WHAT IS NEEDED: Find each line in the items below that contains the string "icon" and copy those lines. Case counts.

======== SUPPLIED MATERIAL ========

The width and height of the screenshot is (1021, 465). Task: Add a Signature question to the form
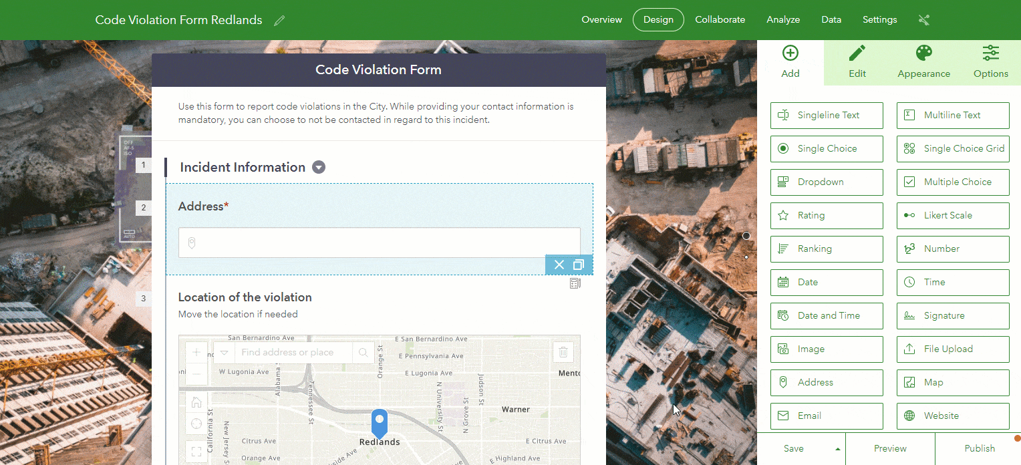pos(953,315)
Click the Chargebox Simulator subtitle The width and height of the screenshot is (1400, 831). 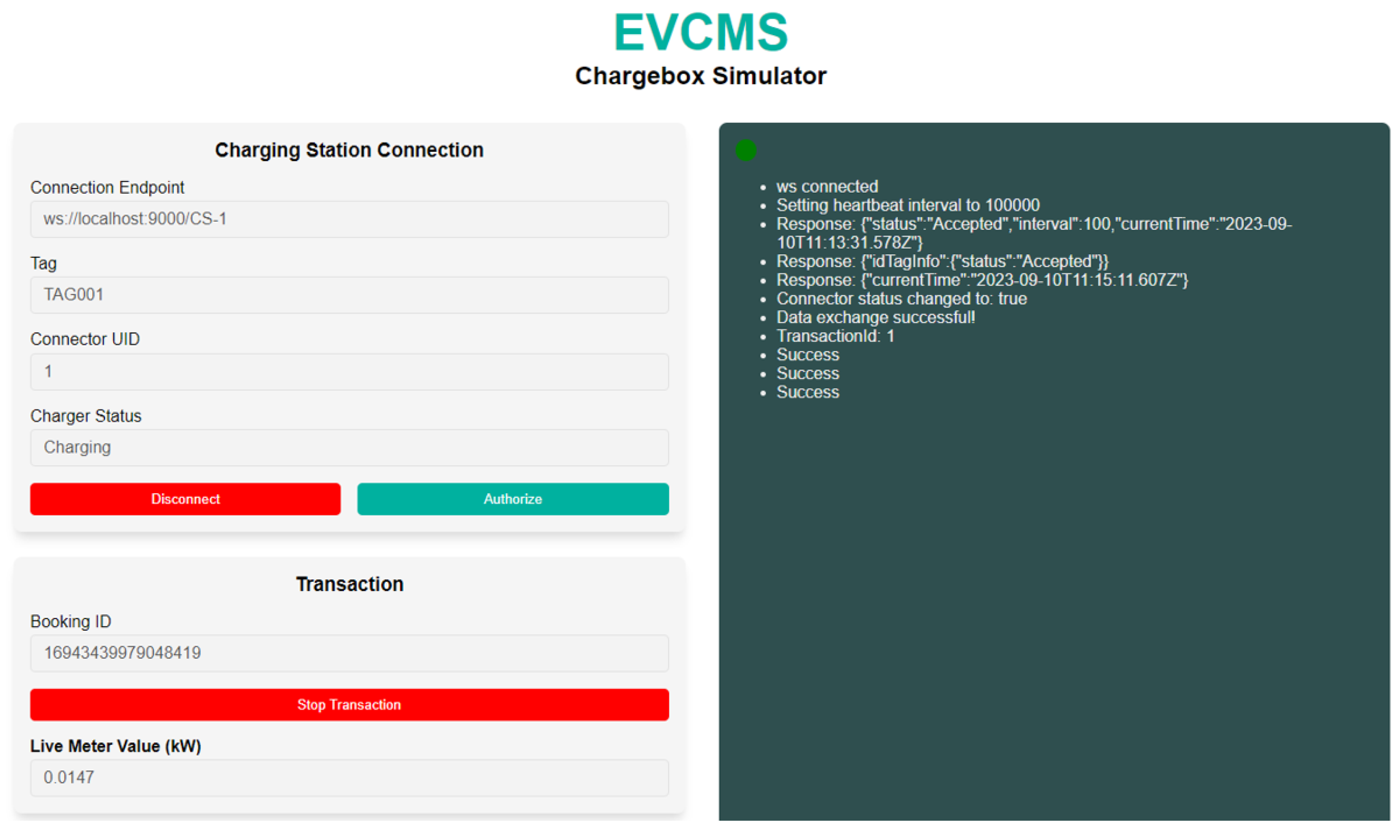pos(701,76)
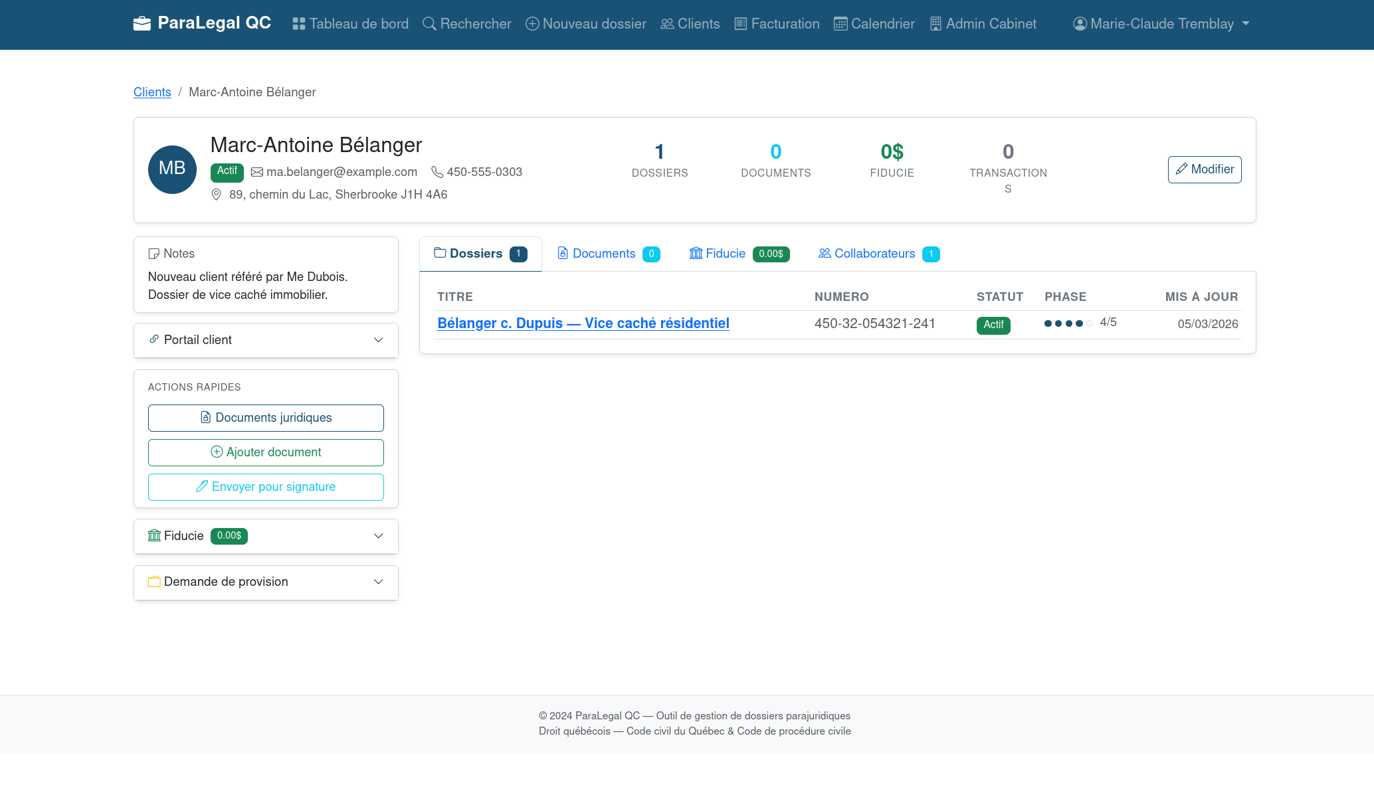The height and width of the screenshot is (811, 1374).
Task: Click the Fiducie 0.00$ badge in tabs
Action: (771, 254)
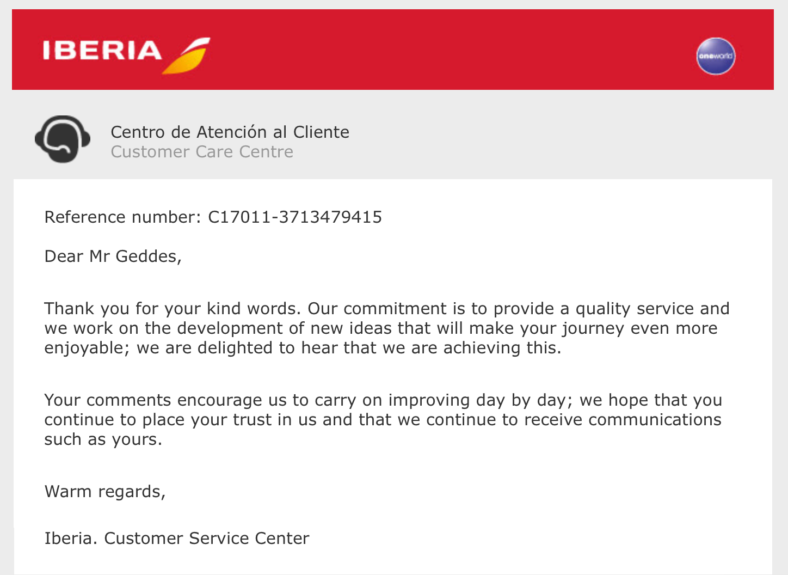Click the reference number C17011-3713479415
The width and height of the screenshot is (788, 575).
[295, 217]
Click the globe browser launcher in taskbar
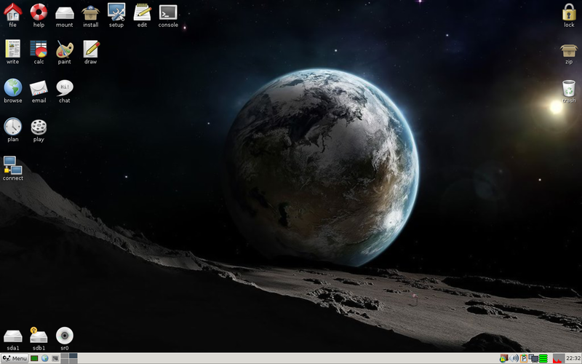The image size is (582, 364). pyautogui.click(x=45, y=358)

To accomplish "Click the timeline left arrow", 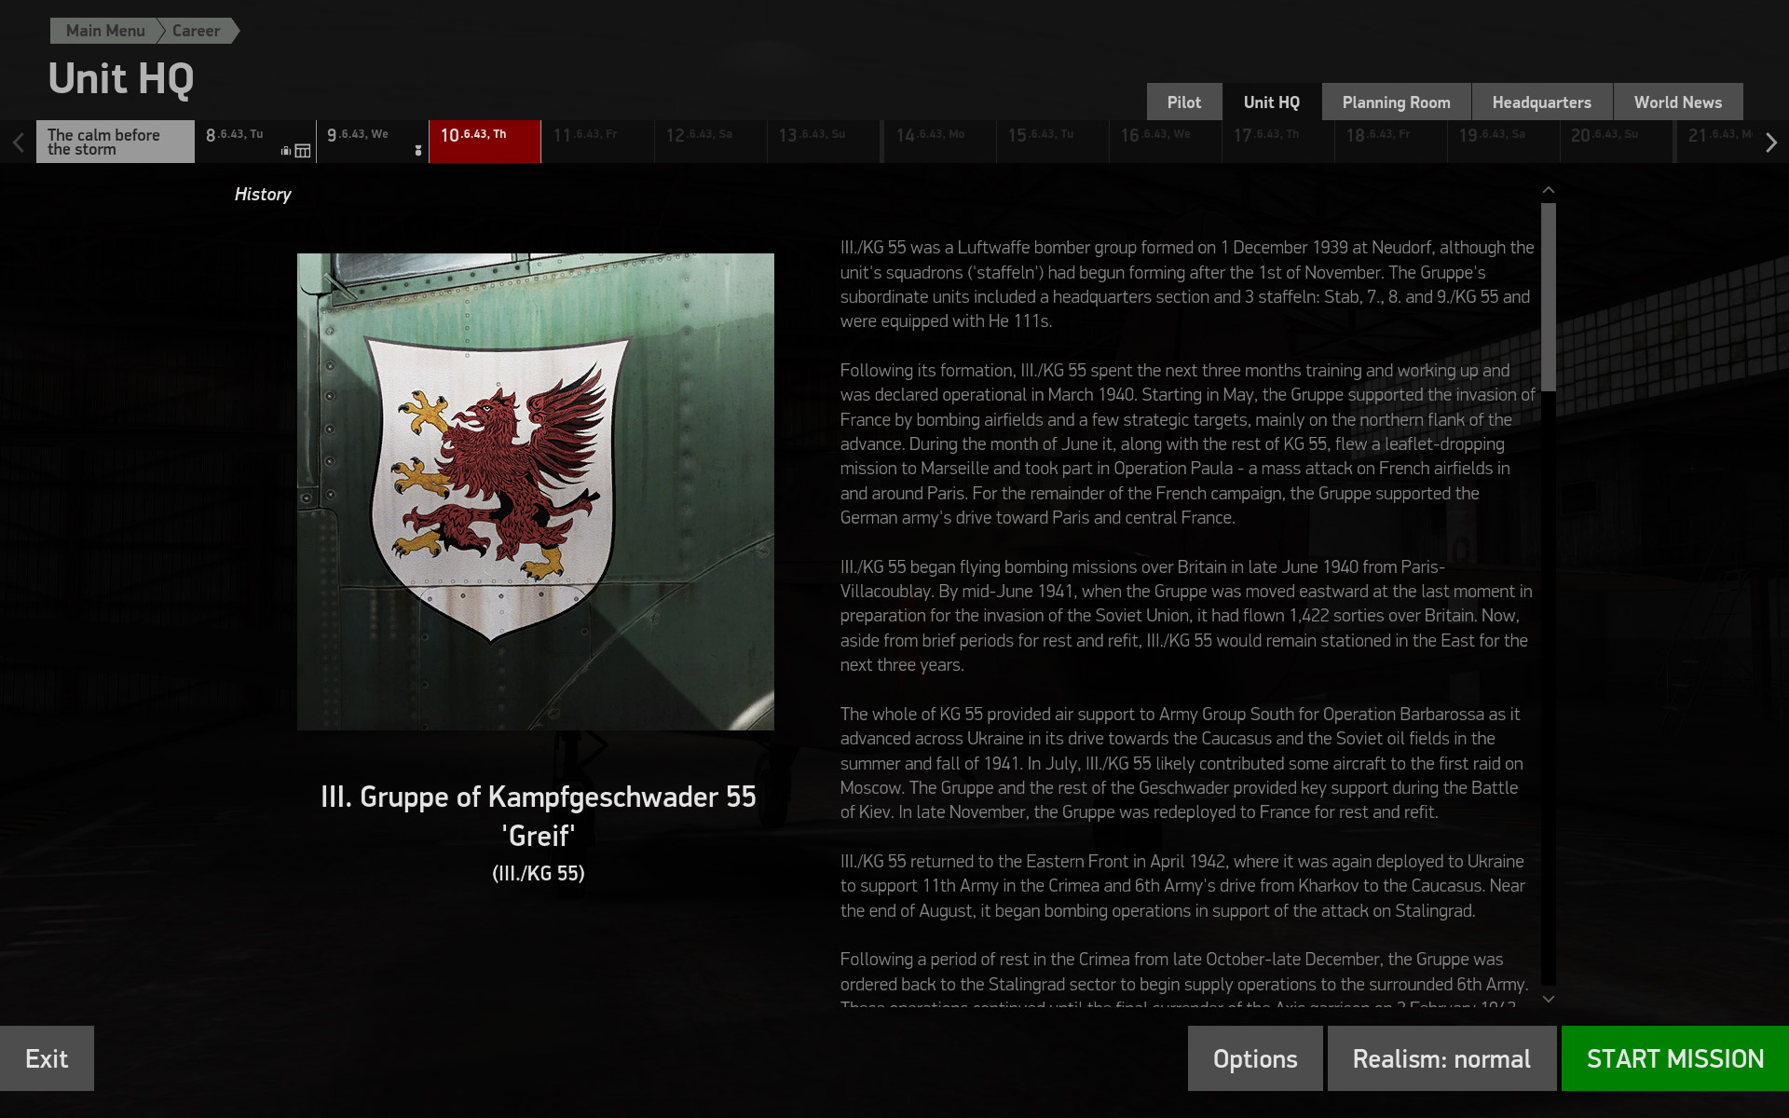I will click(18, 143).
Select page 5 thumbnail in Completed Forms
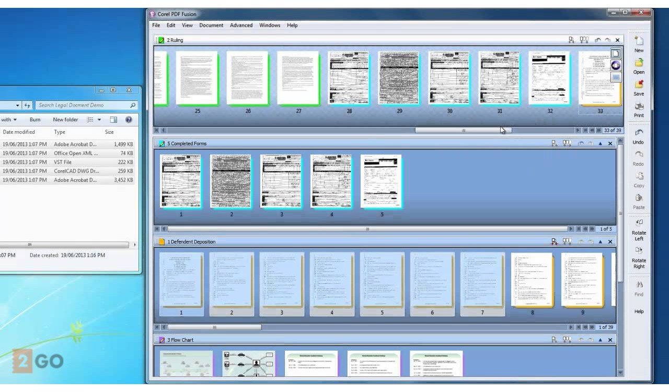 click(381, 181)
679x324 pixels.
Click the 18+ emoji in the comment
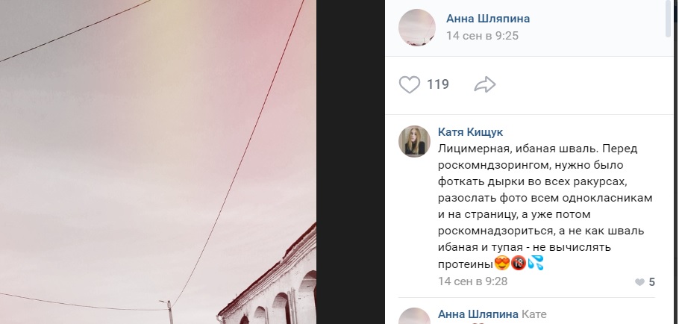519,263
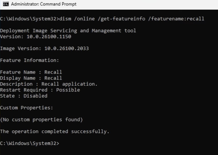218x155 pixels.
Task: Click the Description : Recall application line
Action: (x=49, y=84)
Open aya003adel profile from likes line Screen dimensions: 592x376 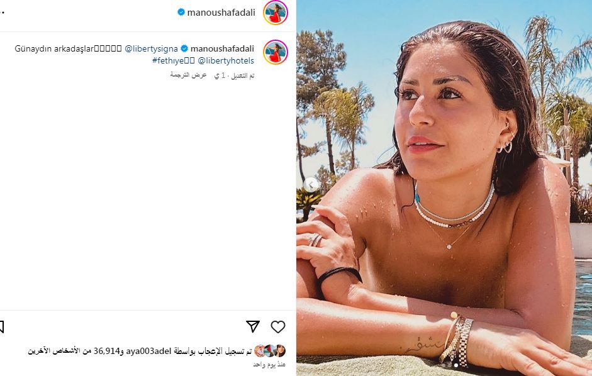148,351
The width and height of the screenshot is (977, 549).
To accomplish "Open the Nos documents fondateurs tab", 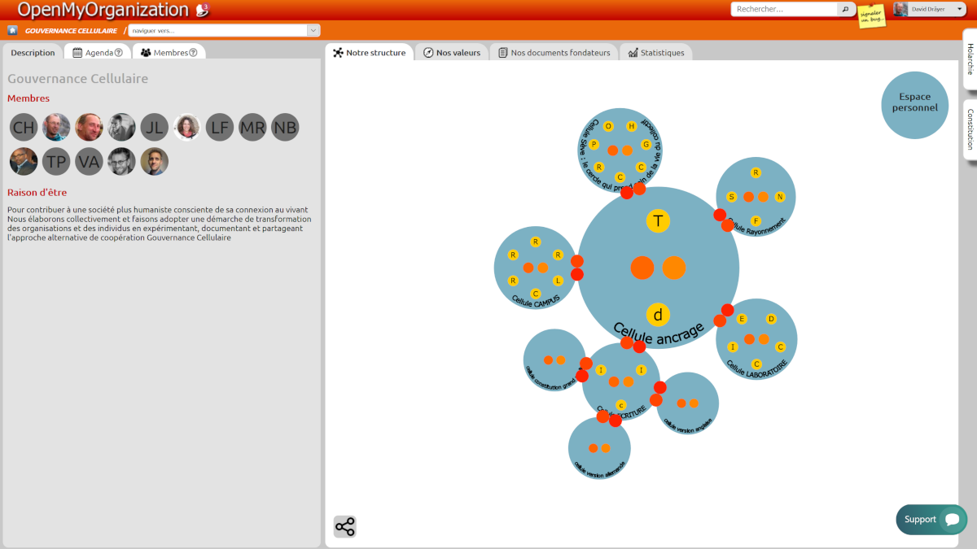I will click(554, 53).
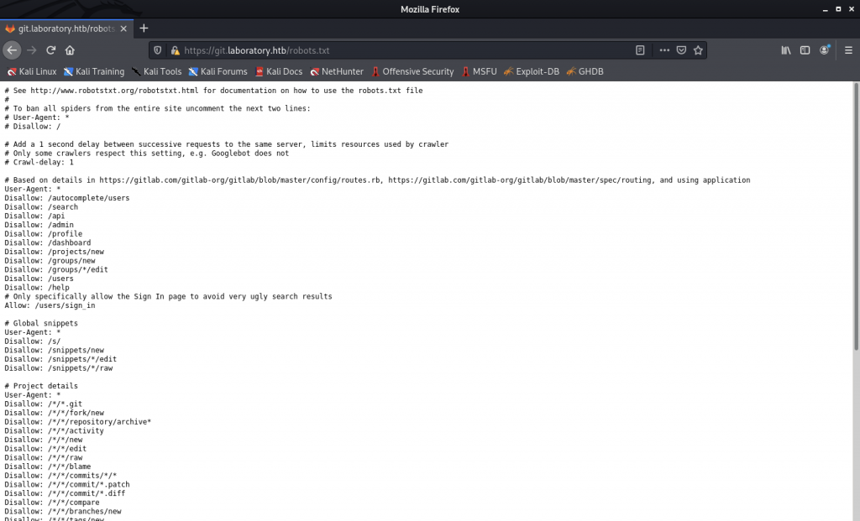
Task: Toggle the sidebar view icon
Action: tap(805, 50)
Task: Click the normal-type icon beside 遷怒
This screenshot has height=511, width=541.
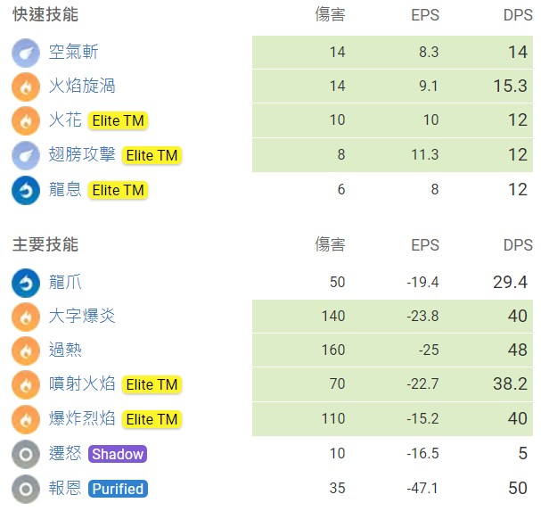Action: pos(26,454)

========

ANSWER TO THIS PROBLEM:
Task: Toggle the sidebar view icon
Task: Click the normal-type icon beside 遷怒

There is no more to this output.